Il caso della nave mercantile ‘El Hiblu 1’

“Mediterranea Saving Humans sta monitorando, minuto per minuto, il caso della nave mercantile ‘El Hiblu 1’, petroliera di proprietà turca e battente bandiera di Palau, che ha fatto rotta verso nord dopo aver salvato in mare 108 persone fuggite dai campi di concentramento libici, in cerca di rifugio sulle coste europee” fa sapere la rete delle associazioni italiane che con Nave Mare Jonio si alterna con Sea Watch e Open Arms nel Mediterraneo. “L’articolo 33 della Convenzione di Ginevra parla chiaro – prosegue Mediterranea – ‘nessuno Stato contraente espellerà o respingerà in qualsiasi modo un rifugiato verso i confini di territori in cui la sua vita o la sua libertà sarebbero minacciate’. I governi che si oppongono a questo salvataggio e pretendono che la nave consegni i naufraghi in un porto libico compiono un reato oltre che un atto disumano.
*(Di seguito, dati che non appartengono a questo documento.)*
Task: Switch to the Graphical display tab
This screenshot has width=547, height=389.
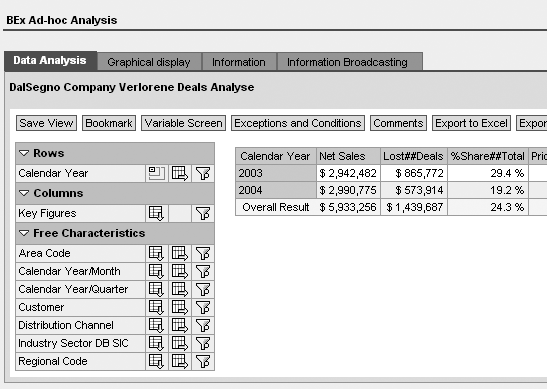Action: tap(149, 62)
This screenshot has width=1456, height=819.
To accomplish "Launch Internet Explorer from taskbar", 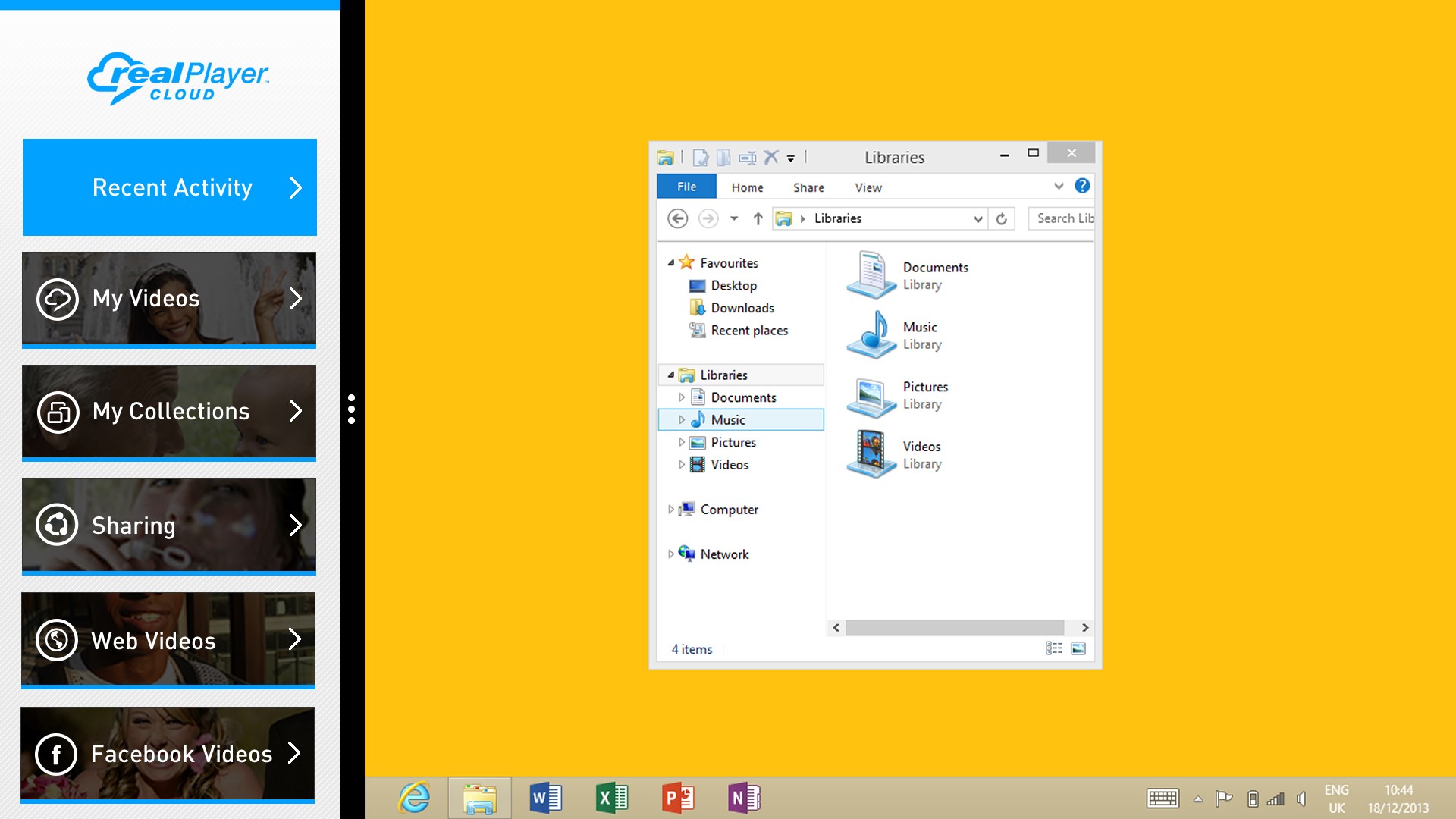I will coord(415,798).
Facciamo appello alle istituzioni europee perché non voltino la testa da un’altra parte ed aiutino le persone in fuga dai campi di concentramento libici”. “Alla ‘El Hiblu 1’ deve essere immediatamente assegnato un porto sicuro in un Paese europeo – conclude la rete – dove alle persone salvate siano garantiti i diritti umani fondamentali. Queste persone non possono né devono essere trattate come ‘pirati’ o criminali, ma come richiedenti asilo in fuga dall’inferno dei campi di detenzione libici”.
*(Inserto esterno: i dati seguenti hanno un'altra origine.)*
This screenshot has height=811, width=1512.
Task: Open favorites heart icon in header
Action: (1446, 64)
Operazione Sophia: la vergognosa decisione della Ue di prolungare la missione di sei mesi, ma senza navi

Il salvataggio in mare non rientra nei compiti dell’operazione, ma negli anni le navi di Sophia, in ottemperanza alle leggi internazionali e alla legge del mare, hanno portato a termine centinaia di soccorsi, salvando migliaia di persone. L’Italia, che ha avuto fin dall’inizio il comando di Sophia, con l’arrivo a palazzo Chigi del governo Conte, ha rimesso in discussione l’operazione proprio per l’eccessivo numero di arrivi da gestire tutti nei porti italiani e ha chiesto ai partner europei una redistribuzione dei migranti salvati in mare dalle unità europee. Il governo, in particolare Matteo Salvini mentre la posizione della Difesa era decisamente più sfumata, a gennaio ha annunciato che senza una redistribuzione degli sbarchi l’operazione sarebbe terminata. Ma la richiesta di Roma si è scontrata con il muro soprattutto del fronte di Visegrad, fermo sulla posizione già tenuta all’epoca della discussione sulla riforma di Dublino e deciso a rifiutare ogni forma di ‘relocation’. Secondo quanto risulta, una serie di perplessità sarebbero state espresse anche da Francia e Olanda che hanno accusato l’Italia di non rispettare gli impegni sui porti aperti e sui centri sorvegliati. Parigi e L’Aia sarebbero state disponibili a un dialogo in cambio della stessa disponibilità dell’Italia, ma fonti olandesi riferiscono di una chiusura netta di Roma. Fino all’epilogo di ieri, che lascia operativi i compiti di pattugliamento aereo e di addestramento dei guardacoste libici, ma tiene in vita artificialmente un’operazione marittima, ma senza navi.

“Questa decisione vergognosa non ha nulla a che fare con i bisogni delle persone che rischiano la vita in mare, ma riguarda l’incapacità dei governi europei di concordare un modo per condividerne la responsabilità”. Matteo de Bellis ricercatore di Amnesty International, commenta così l’intesa sulla missione Sophia che andrà avanti per altri sei mesi durante i quali sarà però temporaneamente sospeso l’impiego di unità navali. “E’ un’oltraggiosa abdicazione delle responsabilità dei governi dell’Ue – prosegue -. Avendo già usato tutte le scuse per bandire le navi da soccorso delle ong del Mediterraneo e avendo già smesso di effettuare salvataggi diversi mesi fa, i governi dell’Ue stanno ora rimuovendo le proprie navi, senza lasciare nessuno per salvare la vita di donne, uomini e bambini in pericolo”.